Finovate Debuts series introduces new Finovate alums. This fall, blooom introduced its “new way to 401(k)” which provides online investment management for owners of 401(k)s and other employer-sponsored, defined contribution pension plans.
Blooom is a revolutionary way to benefit 401(k) investors by outsourcing the management of their 401(k) accounts regardless of where they are held.
- Founded in February 2013
- Headquartered in Overland Park, Kansas
- Raised $250,000 from founders
- 35 clients
- Chris Costello and Randy AufDerHeide are co-founders
- Won Best of Show FinovateFall 2014
The funny thing about 401(k) plans is that many who have these employer-sponsored retirement plans never asked for them. “Many investment companies cater to DIY (Do it Yourself) types,” Chris Costello, co-founder and CEO of blooom explained ahead of his recent Finovate demo. “We market to the ‘Don’t Want to Do it Myself’ Crowd.”
According to blooom, more than 50 million people have employer-sponsored retirement plans such as 401(k)s. And blooom is convinced that most plans are managed poorly – if at all. From poor asset allocation to underfunded accounts, too many 401(k) plans are little more than tax-deferred savings accounts rather than investment vehicles to support retirement.
It is bloom’s goal to fix as many 401(k)s as possible, which means more than just advising people on how to invest their money. Blooom’s technology actually invests on behalf the client. It considered that a “massive differentiator” from the competition. “We’re the dietician that cooks the meals, as well,” Costello explained.

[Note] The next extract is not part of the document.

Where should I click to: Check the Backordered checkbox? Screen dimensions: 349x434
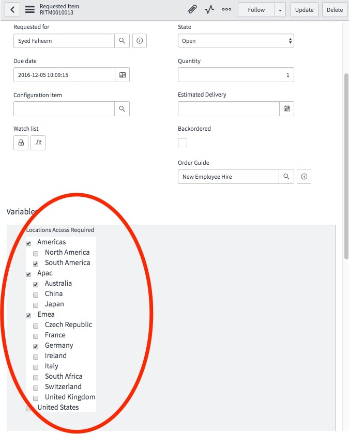pyautogui.click(x=183, y=142)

The blooom platform is designed be easy to use. The team scoffs at investment services that rely on lots of pie charts and colorful graphs to impress investors. But that hasn’t kept blooom from putting together an eye-pleasing interface: the branded, potted daisy and a variety of pop-up plates that display text information ranging from portfolio composition details (i.e., percentage weightings) to brief explanations on why an aspect of a portfolio might not be appropriate for a given client (i.e., too many bonds for a younger investor).

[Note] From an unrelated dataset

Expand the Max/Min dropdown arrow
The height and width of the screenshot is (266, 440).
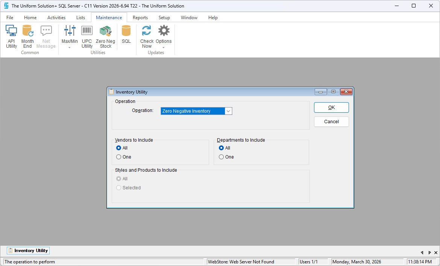point(70,48)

Getting started with blooom is
a straightforward. First, provide your name, birthdate, and retirement date. Then link your 401(k) account. After that, the platform extracts data from your account, analyzes your 401(k), and makes allocation recommendations. Clients have some flexibility with the suggestions and can take a more aggressive or conservative approach.
The final step is the portfolio-building process, in which a human blooom advisor builds the client a new portfolio based on the recommended allocations. New client portfolios are adjusted in about 30 days, and as long as the investor remains a client, the advisor will automatically rebalance the portfolio every 90 days going forward (if rebalancing is necessary). For accounts under $20,000, blooom charges $1 a month. For all accounts above $20,000 the fee for the service is $15/month.
“If (the customer) chooses,” Costello said, “(they) don’t even have to look at their 401(k) for the next 20 years. Blooom will monitor the account. Rebalance it every 90 days for them And adjust the stock to bond allocation as they draw nearer to retirement.”
In many ways, “the basics” are bloom’s secret sauce. In serving a market of reluctant investors, much of what blooom’s technology does is help investors avoid common mistakes. These include errors like overweighting a single stock (especially an employer’s stock) or niche fund such as technology or energy. Blooom also steers investors towards index funds, which have traditionally outperformed actively managed funds over the long term.
Blooom has an active B2B marketing effort. The company is looking to partner with credit unions and benefits exchanges. Blooom has already partnered with ConnectedBenefits, an online benefits exchange, in a deal that will put Blooom in front of an exchange membership of more than 100,000. The company also sees a major opportunity with human resources specialists, 401(k) advisors, and professional service organizations – all of which play a role in helping employees deal with their employee sponsored retirement plans.
Looking ahead, a mobile app is on blooom’s agenda, and they hope to have one ready to by early 2015. That said, given the nature of the platform, there isn’t a lot of fussing over their 401(k)s for clients to do.
“People are confused. they are intimidated, and they are overwhelmed,” Costello said from the Finovate stage in September. “Blooom has figured out a way to provide simple, scalable advice to fix millions of 401(k)s and keep them fixed.”